### [PROBLEM REQUIREMENTS]
Locate, in the data below, the line that contains "Post a Comment (240, 939)" and the line that contains "Cronkite (646, 978)"; reproduce exactly those two lines and every line between them, nothing more.

### [Saved data entries]
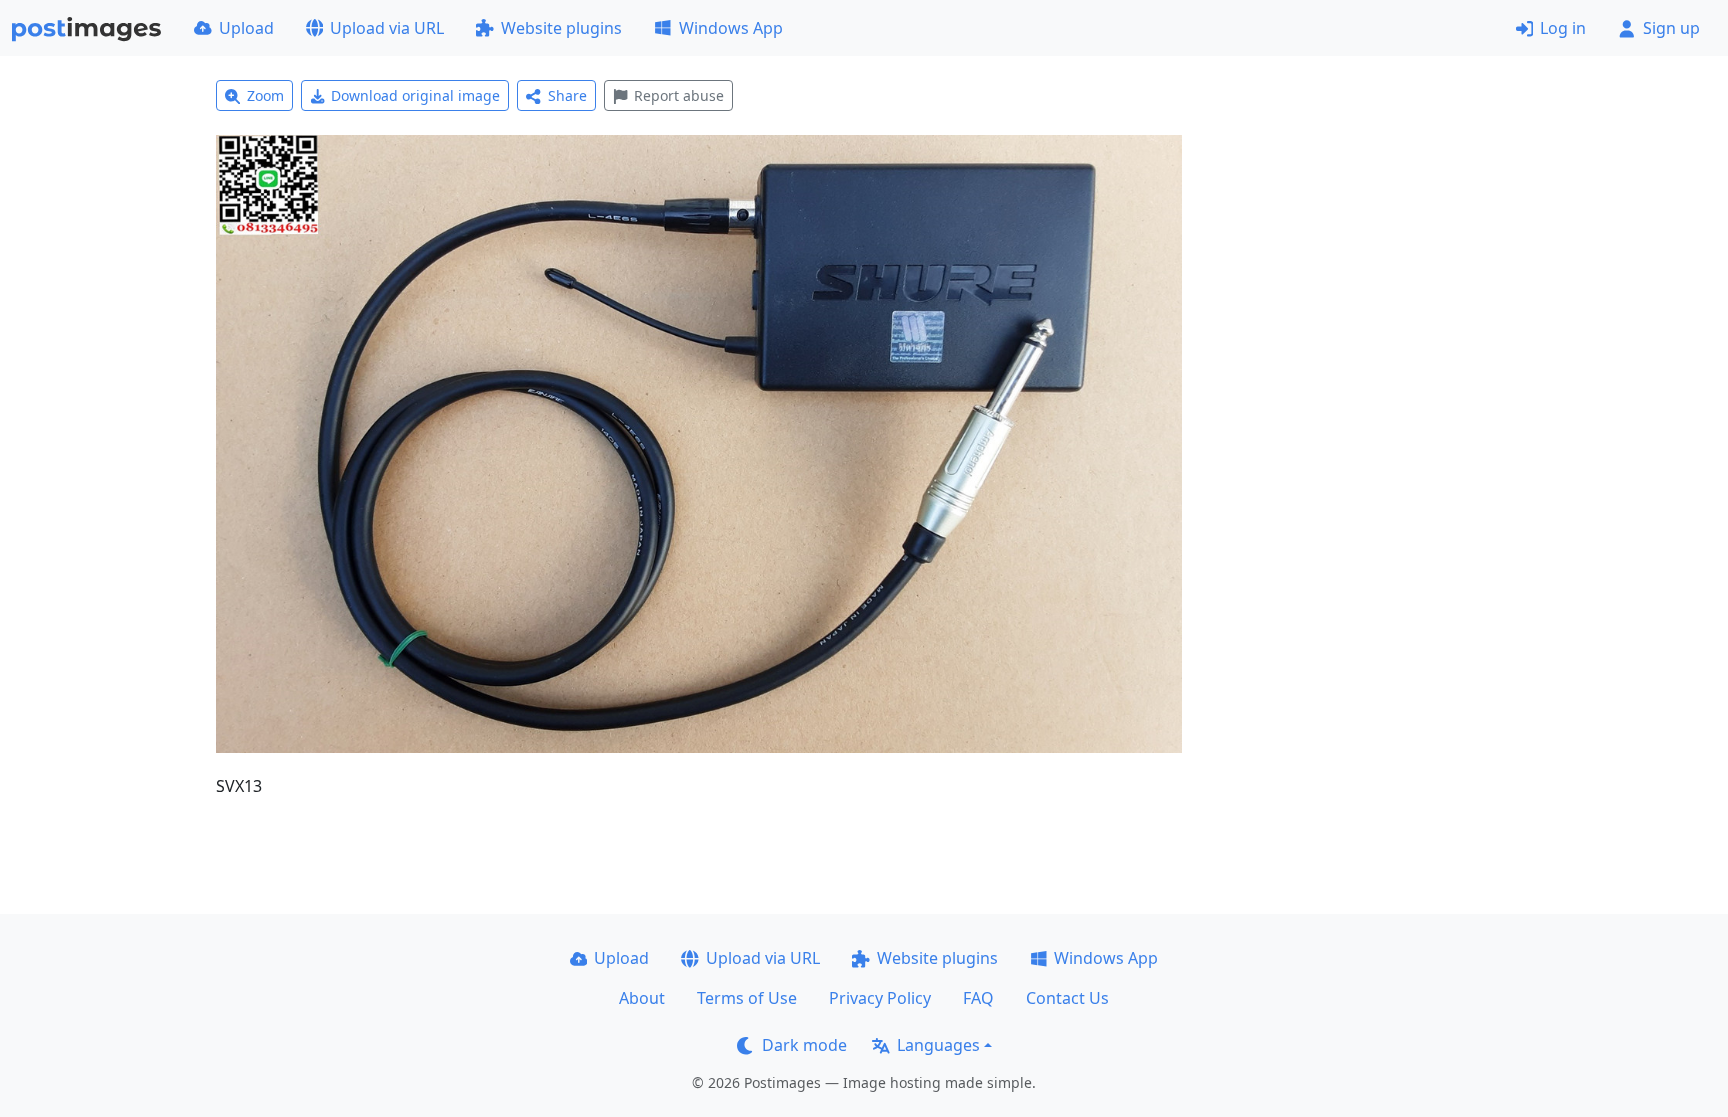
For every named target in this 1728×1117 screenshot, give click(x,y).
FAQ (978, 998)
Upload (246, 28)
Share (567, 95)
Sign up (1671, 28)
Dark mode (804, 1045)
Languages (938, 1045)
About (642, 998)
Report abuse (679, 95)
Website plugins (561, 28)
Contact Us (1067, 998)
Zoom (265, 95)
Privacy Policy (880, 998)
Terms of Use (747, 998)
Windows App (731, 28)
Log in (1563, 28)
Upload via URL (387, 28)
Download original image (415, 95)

--

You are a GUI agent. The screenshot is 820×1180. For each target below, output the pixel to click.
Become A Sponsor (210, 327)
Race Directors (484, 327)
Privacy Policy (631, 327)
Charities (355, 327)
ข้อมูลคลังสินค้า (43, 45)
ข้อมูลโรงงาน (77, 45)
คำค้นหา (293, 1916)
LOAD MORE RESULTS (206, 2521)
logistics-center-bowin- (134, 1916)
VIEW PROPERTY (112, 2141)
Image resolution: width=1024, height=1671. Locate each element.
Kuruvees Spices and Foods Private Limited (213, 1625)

...

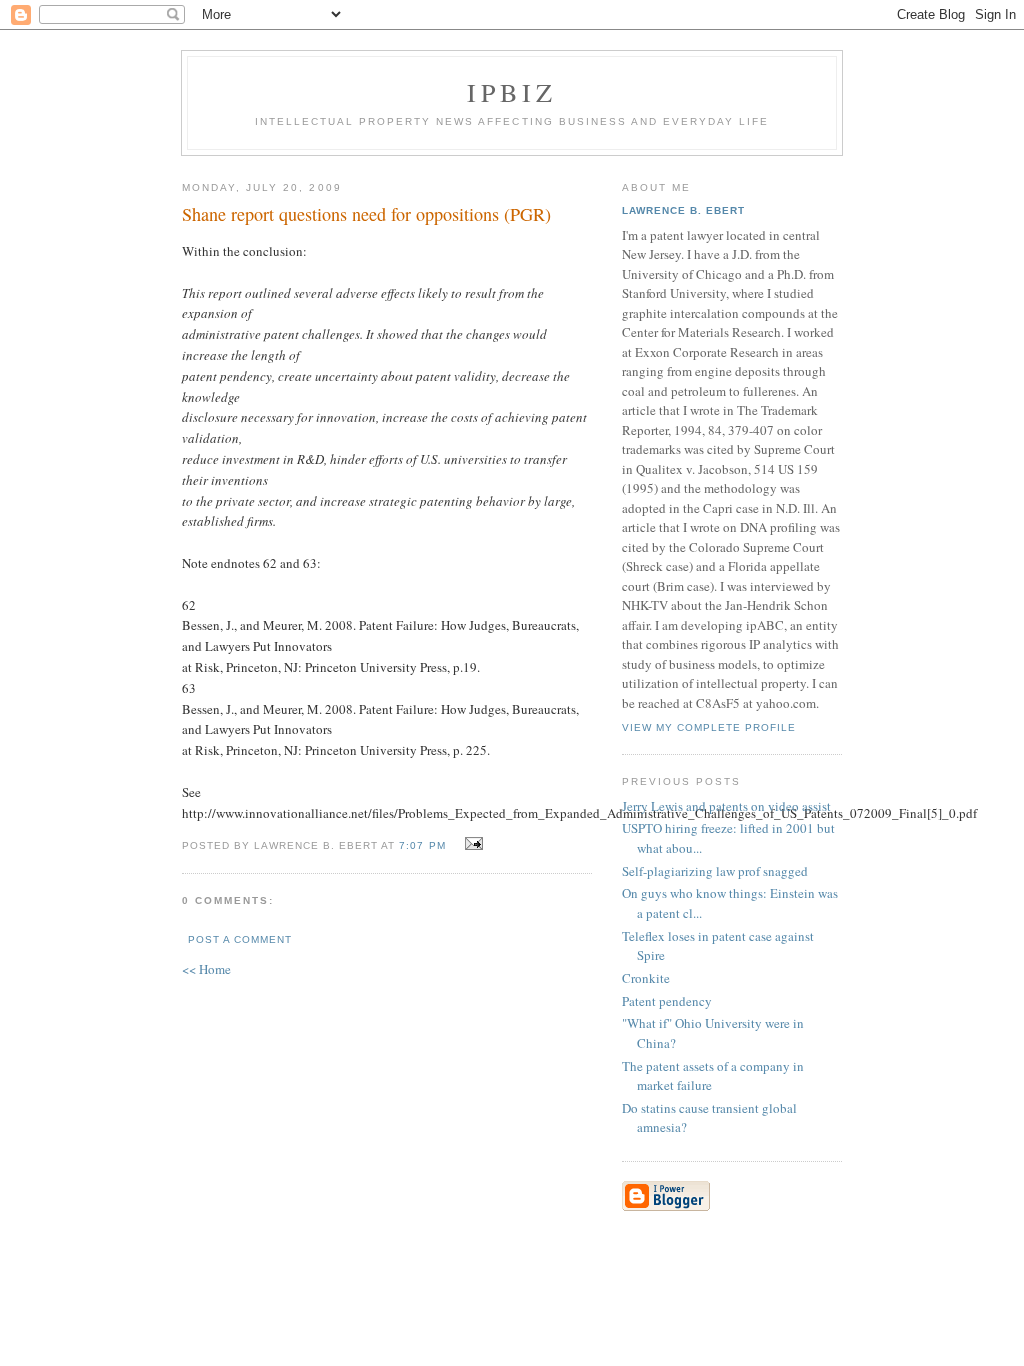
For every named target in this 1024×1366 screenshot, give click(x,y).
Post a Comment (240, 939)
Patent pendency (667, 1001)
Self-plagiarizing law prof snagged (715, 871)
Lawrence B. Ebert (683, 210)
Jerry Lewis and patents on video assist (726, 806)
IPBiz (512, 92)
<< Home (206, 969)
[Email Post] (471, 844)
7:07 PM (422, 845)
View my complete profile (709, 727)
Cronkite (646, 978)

### [REPLY]
Post a Comment (240, 939)
Patent pendency (667, 1001)
Self-plagiarizing law prof snagged (715, 871)
Lawrence B. Ebert (683, 210)
Jerry Lewis and patents on video assist (726, 806)
IPBiz (512, 92)
<< Home (206, 969)
[Email Post] (471, 844)
7:07 PM (422, 845)
View my complete profile (709, 727)
Cronkite (646, 978)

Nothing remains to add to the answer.